Task statement -
Copy out every row below, swapping "GUI agent" for "screen assistant" wherever it occurs and leaving all else unchanged.
□ □ □ □ □
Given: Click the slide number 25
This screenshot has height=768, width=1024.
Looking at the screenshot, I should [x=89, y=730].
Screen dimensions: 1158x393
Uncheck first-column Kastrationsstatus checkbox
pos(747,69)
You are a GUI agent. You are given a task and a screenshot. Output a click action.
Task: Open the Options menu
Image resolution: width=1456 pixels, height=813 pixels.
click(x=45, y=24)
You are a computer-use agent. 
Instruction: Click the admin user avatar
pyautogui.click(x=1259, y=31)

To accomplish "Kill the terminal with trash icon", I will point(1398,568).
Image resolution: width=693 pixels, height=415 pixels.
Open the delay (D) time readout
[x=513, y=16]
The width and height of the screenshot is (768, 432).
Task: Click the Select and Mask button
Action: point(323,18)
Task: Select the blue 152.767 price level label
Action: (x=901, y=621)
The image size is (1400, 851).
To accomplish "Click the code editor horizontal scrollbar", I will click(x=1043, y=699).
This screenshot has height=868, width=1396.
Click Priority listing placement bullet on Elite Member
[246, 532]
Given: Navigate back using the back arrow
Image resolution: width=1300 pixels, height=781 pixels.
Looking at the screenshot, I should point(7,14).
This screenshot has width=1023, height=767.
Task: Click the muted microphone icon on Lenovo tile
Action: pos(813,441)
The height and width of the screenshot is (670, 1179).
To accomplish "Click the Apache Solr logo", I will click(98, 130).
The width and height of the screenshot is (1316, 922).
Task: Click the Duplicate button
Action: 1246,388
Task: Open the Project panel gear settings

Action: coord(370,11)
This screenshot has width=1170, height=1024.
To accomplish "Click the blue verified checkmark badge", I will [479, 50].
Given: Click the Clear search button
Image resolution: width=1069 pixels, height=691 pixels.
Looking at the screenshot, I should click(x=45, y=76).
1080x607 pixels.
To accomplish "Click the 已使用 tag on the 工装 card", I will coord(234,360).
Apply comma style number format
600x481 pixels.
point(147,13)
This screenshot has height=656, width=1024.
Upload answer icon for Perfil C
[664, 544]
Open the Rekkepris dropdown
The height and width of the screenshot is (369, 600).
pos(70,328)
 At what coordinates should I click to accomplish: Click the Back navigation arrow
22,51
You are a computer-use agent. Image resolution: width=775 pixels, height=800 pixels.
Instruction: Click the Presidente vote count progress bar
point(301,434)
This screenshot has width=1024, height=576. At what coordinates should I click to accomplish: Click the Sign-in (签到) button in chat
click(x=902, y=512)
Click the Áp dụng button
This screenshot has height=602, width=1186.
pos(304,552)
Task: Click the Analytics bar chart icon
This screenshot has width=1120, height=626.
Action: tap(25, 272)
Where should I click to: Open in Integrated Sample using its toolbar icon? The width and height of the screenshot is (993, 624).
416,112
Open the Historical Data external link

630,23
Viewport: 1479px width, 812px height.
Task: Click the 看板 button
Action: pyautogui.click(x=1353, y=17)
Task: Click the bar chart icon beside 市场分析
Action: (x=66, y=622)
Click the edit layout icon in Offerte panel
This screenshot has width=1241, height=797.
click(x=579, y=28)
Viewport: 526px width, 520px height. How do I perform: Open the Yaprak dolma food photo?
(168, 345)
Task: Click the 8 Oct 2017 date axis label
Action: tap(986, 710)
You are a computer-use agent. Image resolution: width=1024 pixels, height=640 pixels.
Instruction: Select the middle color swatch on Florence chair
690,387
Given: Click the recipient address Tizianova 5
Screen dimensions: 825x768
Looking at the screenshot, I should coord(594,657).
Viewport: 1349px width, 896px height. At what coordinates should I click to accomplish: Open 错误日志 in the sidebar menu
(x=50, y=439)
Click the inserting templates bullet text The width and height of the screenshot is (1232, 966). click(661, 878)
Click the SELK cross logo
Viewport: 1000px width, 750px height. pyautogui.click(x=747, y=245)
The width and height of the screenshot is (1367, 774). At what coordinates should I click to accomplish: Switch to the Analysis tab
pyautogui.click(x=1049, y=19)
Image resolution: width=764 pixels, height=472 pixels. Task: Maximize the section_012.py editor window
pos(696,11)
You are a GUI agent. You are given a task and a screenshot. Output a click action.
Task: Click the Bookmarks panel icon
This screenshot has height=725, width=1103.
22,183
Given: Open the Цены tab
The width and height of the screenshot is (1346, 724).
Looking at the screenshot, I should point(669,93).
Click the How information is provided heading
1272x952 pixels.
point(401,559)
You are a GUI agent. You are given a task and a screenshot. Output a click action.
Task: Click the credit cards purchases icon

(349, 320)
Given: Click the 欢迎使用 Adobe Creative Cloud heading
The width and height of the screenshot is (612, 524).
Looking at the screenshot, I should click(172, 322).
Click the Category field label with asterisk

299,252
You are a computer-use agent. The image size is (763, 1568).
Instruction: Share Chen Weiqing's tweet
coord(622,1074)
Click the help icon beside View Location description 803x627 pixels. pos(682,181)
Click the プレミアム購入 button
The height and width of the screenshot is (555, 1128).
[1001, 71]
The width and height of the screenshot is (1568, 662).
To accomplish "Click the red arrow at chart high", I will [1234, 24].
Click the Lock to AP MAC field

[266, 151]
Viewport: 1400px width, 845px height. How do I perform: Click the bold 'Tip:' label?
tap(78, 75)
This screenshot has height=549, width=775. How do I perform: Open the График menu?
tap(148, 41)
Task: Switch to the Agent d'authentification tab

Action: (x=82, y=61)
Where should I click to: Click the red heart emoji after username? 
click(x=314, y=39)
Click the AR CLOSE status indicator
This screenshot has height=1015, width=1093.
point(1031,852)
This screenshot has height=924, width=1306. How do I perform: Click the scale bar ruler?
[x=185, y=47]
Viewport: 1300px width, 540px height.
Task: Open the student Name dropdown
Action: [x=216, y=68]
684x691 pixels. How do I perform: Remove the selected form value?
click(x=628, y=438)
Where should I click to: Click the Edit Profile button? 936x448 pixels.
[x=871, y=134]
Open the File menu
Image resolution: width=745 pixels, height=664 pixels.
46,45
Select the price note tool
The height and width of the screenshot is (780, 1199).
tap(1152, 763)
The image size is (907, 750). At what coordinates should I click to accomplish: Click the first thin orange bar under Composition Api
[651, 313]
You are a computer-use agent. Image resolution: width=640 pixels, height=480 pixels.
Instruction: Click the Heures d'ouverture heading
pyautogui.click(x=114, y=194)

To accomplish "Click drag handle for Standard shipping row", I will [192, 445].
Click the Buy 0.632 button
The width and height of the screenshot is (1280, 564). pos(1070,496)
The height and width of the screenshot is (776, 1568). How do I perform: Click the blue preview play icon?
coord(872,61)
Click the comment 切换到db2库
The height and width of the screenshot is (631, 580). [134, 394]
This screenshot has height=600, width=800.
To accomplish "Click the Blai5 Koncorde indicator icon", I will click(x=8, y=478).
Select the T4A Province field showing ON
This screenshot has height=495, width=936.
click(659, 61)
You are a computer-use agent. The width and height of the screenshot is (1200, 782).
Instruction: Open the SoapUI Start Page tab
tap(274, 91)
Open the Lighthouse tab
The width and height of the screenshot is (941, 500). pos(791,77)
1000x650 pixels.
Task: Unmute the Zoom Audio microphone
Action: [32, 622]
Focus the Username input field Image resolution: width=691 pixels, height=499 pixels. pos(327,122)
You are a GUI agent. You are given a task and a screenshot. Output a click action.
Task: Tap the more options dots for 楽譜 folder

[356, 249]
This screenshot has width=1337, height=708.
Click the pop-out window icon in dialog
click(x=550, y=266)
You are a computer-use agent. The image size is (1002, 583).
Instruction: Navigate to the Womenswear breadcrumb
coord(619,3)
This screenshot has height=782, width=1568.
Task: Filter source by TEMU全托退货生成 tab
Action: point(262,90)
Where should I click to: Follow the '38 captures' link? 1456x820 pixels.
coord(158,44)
□ □ □ □ □
Task solution -
Given: Click the slide number 25
This screenshot has height=768, width=1024.
Looking at the screenshot, I should [x=89, y=730].
Screen dimensions: 1158x393
Uncheck first-column Kastrationsstatus checkbox
pos(747,69)
You are a screen assistant. You are given a task and a screenshot. Output a click action.
Task: Open the Options menu
Image resolution: width=1456 pixels, height=813 pixels.
click(x=45, y=24)
You are a computer-use agent. 
Instruction: Click the admin user avatar
pyautogui.click(x=1259, y=31)

To accomplish "Kill the terminal with trash icon", I will point(1398,568).
Image resolution: width=693 pixels, height=415 pixels.
Open the delay (D) time readout
[x=513, y=16]
The width and height of the screenshot is (768, 432).
Task: Click the Select and Mask button
Action: point(323,18)
Task: Select the blue 152.767 price level label
Action: (x=901, y=621)
The image size is (1400, 851).
To accomplish "Click the code editor horizontal scrollbar", I will click(x=1043, y=699).
This screenshot has height=868, width=1396.
Click Priority listing placement bullet on Elite Member
[246, 532]
Given: Navigate back using the back arrow
Image resolution: width=1300 pixels, height=781 pixels.
Looking at the screenshot, I should point(7,14).
This screenshot has width=1023, height=767.
Task: Click the muted microphone icon on Lenovo tile
Action: pos(813,441)
The height and width of the screenshot is (670, 1179).
To accomplish "Click the Apache Solr logo", I will click(98, 130).
The width and height of the screenshot is (1316, 922).
Task: Click the Duplicate button
Action: 1246,388
Task: Open the Project panel gear settings

Action: coord(370,11)
This screenshot has width=1170, height=1024.
To accomplish "Click the blue verified checkmark badge", I will [479, 50].
Given: Click the Clear search button
Image resolution: width=1069 pixels, height=691 pixels.
Looking at the screenshot, I should click(x=45, y=76).
1080x607 pixels.
To accomplish "Click the 已使用 tag on the 工装 card", I will coord(234,360).
Apply comma style number format
600x481 pixels.
point(147,13)
This screenshot has height=656, width=1024.
Upload answer icon for Perfil C
[664, 544]
Open the Rekkepris dropdown
The height and width of the screenshot is (369, 600).
pos(70,328)
 At what coordinates should I click to accomplish: Click the Back navigation arrow
22,51
You are a computer-use agent. Image resolution: width=775 pixels, height=800 pixels.
Instruction: Click the Presidente vote count progress bar
point(301,434)
This screenshot has width=1024, height=576. At what coordinates should I click to accomplish: Click the Sign-in (签到) button in chat
click(x=902, y=512)
Click the Áp dụng button
This screenshot has height=602, width=1186.
pos(304,552)
Task: Click the Analytics bar chart icon
This screenshot has width=1120, height=626.
Action: tap(25, 272)
Where should I click to: Open in Integrated Sample using its toolbar icon? The width and height of the screenshot is (993, 624).
416,112
Open the Historical Data external link

630,23
Viewport: 1479px width, 812px height.
Task: Click the 看板 button
Action: pyautogui.click(x=1353, y=17)
Task: Click the bar chart icon beside 市场分析
Action: (x=66, y=622)
Click the edit layout icon in Offerte panel
This screenshot has width=1241, height=797.
click(x=579, y=28)
Viewport: 526px width, 520px height. How do I perform: Open the Yaprak dolma food photo?
(168, 345)
Task: Click the 8 Oct 2017 date axis label
Action: tap(986, 710)
You are a computer-use agent. Image resolution: width=1024 pixels, height=640 pixels.
Instruction: Select the middle color swatch on Florence chair
690,387
Given: Click the recipient address Tizianova 5
Screen dimensions: 825x768
Looking at the screenshot, I should coord(594,657).
Viewport: 1349px width, 896px height. At what coordinates should I click to accomplish: Open 错误日志 in the sidebar menu
(x=50, y=439)
Click the inserting templates bullet text The width and height of the screenshot is (1232, 966). click(661, 878)
Click the SELK cross logo
Viewport: 1000px width, 750px height. pyautogui.click(x=747, y=245)
The width and height of the screenshot is (1367, 774). At what coordinates should I click to accomplish: Switch to the Analysis tab
pyautogui.click(x=1049, y=19)
Image resolution: width=764 pixels, height=472 pixels. Task: Maximize the section_012.py editor window
pos(696,11)
You are a screen assistant. You are given a task and a screenshot. Output a click action.
Task: Click the Bookmarks panel icon
This screenshot has height=725, width=1103.
22,183
Given: Open the Цены tab
The width and height of the screenshot is (1346, 724).
Looking at the screenshot, I should point(669,93).
Click the How information is provided heading
1272x952 pixels.
point(401,559)
You are a screen assistant. You are given a task and a screenshot. Output a click action.
Task: Click the credit cards purchases icon

(349, 320)
Given: Click the 欢迎使用 Adobe Creative Cloud heading
The width and height of the screenshot is (612, 524).
Looking at the screenshot, I should click(172, 322).
Click the Category field label with asterisk

299,252
You are a computer-use agent. The image size is (763, 1568).
Instruction: Share Chen Weiqing's tweet
coord(622,1074)
Click the help icon beside View Location description 803x627 pixels. pos(682,181)
Click the プレミアム購入 button
The height and width of the screenshot is (555, 1128).
[1001, 71]
The width and height of the screenshot is (1568, 662).
To accomplish "Click the red arrow at chart high", I will [1234, 24].
Click the Lock to AP MAC field

[266, 151]
Viewport: 1400px width, 845px height. How do I perform: Click the bold 'Tip:' label?
tap(78, 75)
This screenshot has height=549, width=775. How do I perform: Open the График menu?
tap(148, 41)
Task: Switch to the Agent d'authentification tab

Action: (x=82, y=61)
Where should I click to: Click the red heart emoji after username? 
click(x=314, y=39)
Click the AR CLOSE status indicator
This screenshot has height=1015, width=1093.
point(1031,852)
This screenshot has height=924, width=1306. How do I perform: Click the scale bar ruler?
[x=185, y=47]
Viewport: 1300px width, 540px height.
Task: Open the student Name dropdown
Action: [x=216, y=68]
684x691 pixels. How do I perform: Remove the selected form value?
click(x=628, y=438)
Where should I click to: Click the Edit Profile button? 936x448 pixels.
[x=871, y=134]
Open the File menu
Image resolution: width=745 pixels, height=664 pixels.
46,45
Select the price note tool
The height and width of the screenshot is (780, 1199).
tap(1152, 763)
The image size is (907, 750). At what coordinates should I click to accomplish: Click the first thin orange bar under Composition Api
[651, 313]
You are a computer-use agent. Image resolution: width=640 pixels, height=480 pixels.
Instruction: Click the Heures d'ouverture heading
pyautogui.click(x=114, y=194)

To accomplish "Click drag handle for Standard shipping row", I will [192, 445].
Click the Buy 0.632 button
The width and height of the screenshot is (1280, 564). pos(1070,496)
The height and width of the screenshot is (776, 1568). How do I perform: Click the blue preview play icon?
coord(872,61)
Click the comment 切换到db2库
The height and width of the screenshot is (631, 580). [134, 394]
This screenshot has height=600, width=800.
To accomplish "Click the Blai5 Koncorde indicator icon", I will click(x=8, y=478).
Select the T4A Province field showing ON
This screenshot has height=495, width=936.
click(659, 61)
You are a computer-use agent. The width and height of the screenshot is (1200, 782).
Instruction: Open the SoapUI Start Page tab
tap(274, 91)
Open the Lighthouse tab
The width and height of the screenshot is (941, 500). pos(791,77)
1000x650 pixels.
Task: Unmute the Zoom Audio microphone
Action: [32, 622]
Focus the Username input field Image resolution: width=691 pixels, height=499 pixels. pos(327,122)
You are a screen assistant. You are given a task and a screenshot. Output a click action.
Task: Tap the more options dots for 楽譜 folder

[356, 249]
This screenshot has width=1337, height=708.
Click the pop-out window icon in dialog
click(x=550, y=266)
You are a computer-use agent. The image size is (1002, 583).
Instruction: Navigate to the Womenswear breadcrumb
coord(619,3)
This screenshot has height=782, width=1568.
Task: Filter source by TEMU全托退货生成 tab
Action: point(262,90)
Where should I click to: Follow the '38 captures' link? 1456x820 pixels.
coord(158,44)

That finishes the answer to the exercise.